Das Publikum direkt anzusprechen gilt immer noch als etwas, dessen „seriöse” Musiker nicht bedürfen und das die Größe der Kunstform schmälert. Ich habe einmal in einem frei zugänglichen Nachmittagskonzert ein sehr komplexes und verstörendes Stück von Birtwistle dirigiert. Das war eine Situation, in der man ein uninformiertes Publikum mit den „herben“ Klängen Neuer Musik sehr leicht hätte abschrecken können. Aber ich liebte das Stück und wollte den Hörern einen Zugang eröffnen, sie in diese Welt einladen – in eine Welt, die ich viele Monate lang erkundet hatte und die sie in 20 Minuten begreifen sollten! Ich musste die Veranstalter immer wieder darum bitten, bevor sie mir gestatteten, einige einfache Worte an das Publikum zu richten. Diese Angst vor Kontaktnahme muss verschwinden.

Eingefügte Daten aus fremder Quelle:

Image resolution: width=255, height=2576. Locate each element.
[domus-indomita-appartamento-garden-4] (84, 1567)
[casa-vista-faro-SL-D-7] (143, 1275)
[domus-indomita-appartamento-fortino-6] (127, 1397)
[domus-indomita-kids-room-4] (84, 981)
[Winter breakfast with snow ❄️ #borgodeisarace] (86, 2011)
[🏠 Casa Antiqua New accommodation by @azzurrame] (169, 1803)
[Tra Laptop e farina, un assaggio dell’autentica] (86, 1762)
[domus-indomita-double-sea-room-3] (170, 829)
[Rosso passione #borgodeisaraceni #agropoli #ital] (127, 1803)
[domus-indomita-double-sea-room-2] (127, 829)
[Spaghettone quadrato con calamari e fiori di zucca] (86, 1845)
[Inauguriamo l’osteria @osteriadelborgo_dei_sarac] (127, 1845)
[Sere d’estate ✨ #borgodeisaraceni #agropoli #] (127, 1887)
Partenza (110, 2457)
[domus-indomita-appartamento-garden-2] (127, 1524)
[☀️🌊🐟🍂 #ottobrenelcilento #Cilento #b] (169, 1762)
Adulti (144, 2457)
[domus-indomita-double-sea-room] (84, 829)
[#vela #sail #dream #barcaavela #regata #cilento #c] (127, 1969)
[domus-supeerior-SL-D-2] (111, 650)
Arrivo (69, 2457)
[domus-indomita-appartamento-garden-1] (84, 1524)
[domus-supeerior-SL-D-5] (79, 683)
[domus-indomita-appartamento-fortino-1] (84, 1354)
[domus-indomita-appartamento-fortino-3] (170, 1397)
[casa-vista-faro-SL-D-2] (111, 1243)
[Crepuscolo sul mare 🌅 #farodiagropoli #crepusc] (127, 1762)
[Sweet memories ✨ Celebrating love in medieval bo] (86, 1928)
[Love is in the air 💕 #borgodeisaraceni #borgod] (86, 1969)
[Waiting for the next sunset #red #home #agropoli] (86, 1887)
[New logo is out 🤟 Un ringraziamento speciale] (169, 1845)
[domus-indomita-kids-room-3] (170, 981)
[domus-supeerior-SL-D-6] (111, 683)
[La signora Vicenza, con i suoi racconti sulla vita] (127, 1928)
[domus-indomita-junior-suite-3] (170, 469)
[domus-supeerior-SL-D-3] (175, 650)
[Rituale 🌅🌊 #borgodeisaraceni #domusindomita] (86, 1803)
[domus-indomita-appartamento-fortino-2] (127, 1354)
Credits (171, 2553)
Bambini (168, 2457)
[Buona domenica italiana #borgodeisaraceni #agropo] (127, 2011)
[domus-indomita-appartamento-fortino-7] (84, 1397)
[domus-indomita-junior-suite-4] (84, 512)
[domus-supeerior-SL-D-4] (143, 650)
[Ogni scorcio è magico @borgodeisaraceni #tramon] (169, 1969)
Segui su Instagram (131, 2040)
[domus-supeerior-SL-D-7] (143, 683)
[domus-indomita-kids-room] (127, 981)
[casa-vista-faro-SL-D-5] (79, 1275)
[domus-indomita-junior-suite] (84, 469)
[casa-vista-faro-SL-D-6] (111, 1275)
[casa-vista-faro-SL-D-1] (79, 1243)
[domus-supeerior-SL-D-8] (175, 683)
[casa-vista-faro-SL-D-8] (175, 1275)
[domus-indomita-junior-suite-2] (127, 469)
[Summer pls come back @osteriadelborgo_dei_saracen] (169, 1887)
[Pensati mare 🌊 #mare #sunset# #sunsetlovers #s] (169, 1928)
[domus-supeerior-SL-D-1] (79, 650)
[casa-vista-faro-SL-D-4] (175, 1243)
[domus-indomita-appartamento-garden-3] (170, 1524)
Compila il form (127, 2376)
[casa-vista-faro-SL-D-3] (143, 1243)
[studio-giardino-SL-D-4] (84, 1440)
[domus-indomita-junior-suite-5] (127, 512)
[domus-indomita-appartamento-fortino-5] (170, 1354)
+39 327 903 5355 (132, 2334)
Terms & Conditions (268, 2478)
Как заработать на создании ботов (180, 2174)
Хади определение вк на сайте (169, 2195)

Wir sollten nie die Kraft einer Live-Aufführung unterschätzen. Ich habe meinen Weg als Dirigent des niederländischen Ricciotti-Ensembles begonnen – einem Studenten-Orchester, das in den wilden, unruhigen 70er Jahren in Amsterdam gegründet wurde, um die Musik dem Volk näherzubringen, frei nach dem sozialistischen Motto: Musik für alle, überall. Das Orchester existiert heute noch; es spielt auf öffentlichen Plätzen, in Spitälern und Schulen. Ich bin stolz darauf, sagen zu können, dass ich die meisten Gefängnisse der Niederlande und auch etliche im Ausland von innen kenne. Ich kann mich ganz deutlich daran erinnern, wie ich in einer Haftanstalt für Frauen den zweiten Satz von Schuberts Unvollendeter dirigierte. Die Atmosphäre war angespannt und die Frauen wussten nicht so recht, wie sie sich uns gegenüber verhalten sollten. Aber am Ende der Symphonie hatte die Stimmung sich verändert. Und in der Stille, die auf die Musik folgte, in diesem Augenblick, bevor ich die Spannung löste, seufzte eine Frau direkt hinter mir und sagte leise: „Das ist Leben.“ Ich werde für diesen Moment ewig dankbar sein. Das war einer dieser raren Augenblicke, in dem man eine völlig ehrliche Rückmeldung zu dem erhält, was man gerade auf dieser seltsamen Bühne getan hat. Mir wurde die Kraft einer Gruppe von Menschen bewusst, die sich gemeinsam konzentrieren und denen es gelingt, zusammen mit dem Publikum (ja – wir brauchen dazu auch das Publikum!) etwas zu erschaffen, das tatsächlich, wenn auch für kurze Zeit, das Leben eines Menschen verändert hat.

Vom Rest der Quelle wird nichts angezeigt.